Please return every line of the listing. Keep each one exact.
......
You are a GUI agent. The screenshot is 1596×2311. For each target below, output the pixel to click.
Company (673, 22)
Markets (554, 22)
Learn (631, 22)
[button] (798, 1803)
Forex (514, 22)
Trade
......
- WRITTEN REPLY -
You are a GUI agent. The screenshot is 1596×2311. For each target below, output the pixel to click.
Company (673, 22)
Markets (554, 22)
Learn (631, 22)
[button] (798, 1803)
Forex (514, 22)
Trade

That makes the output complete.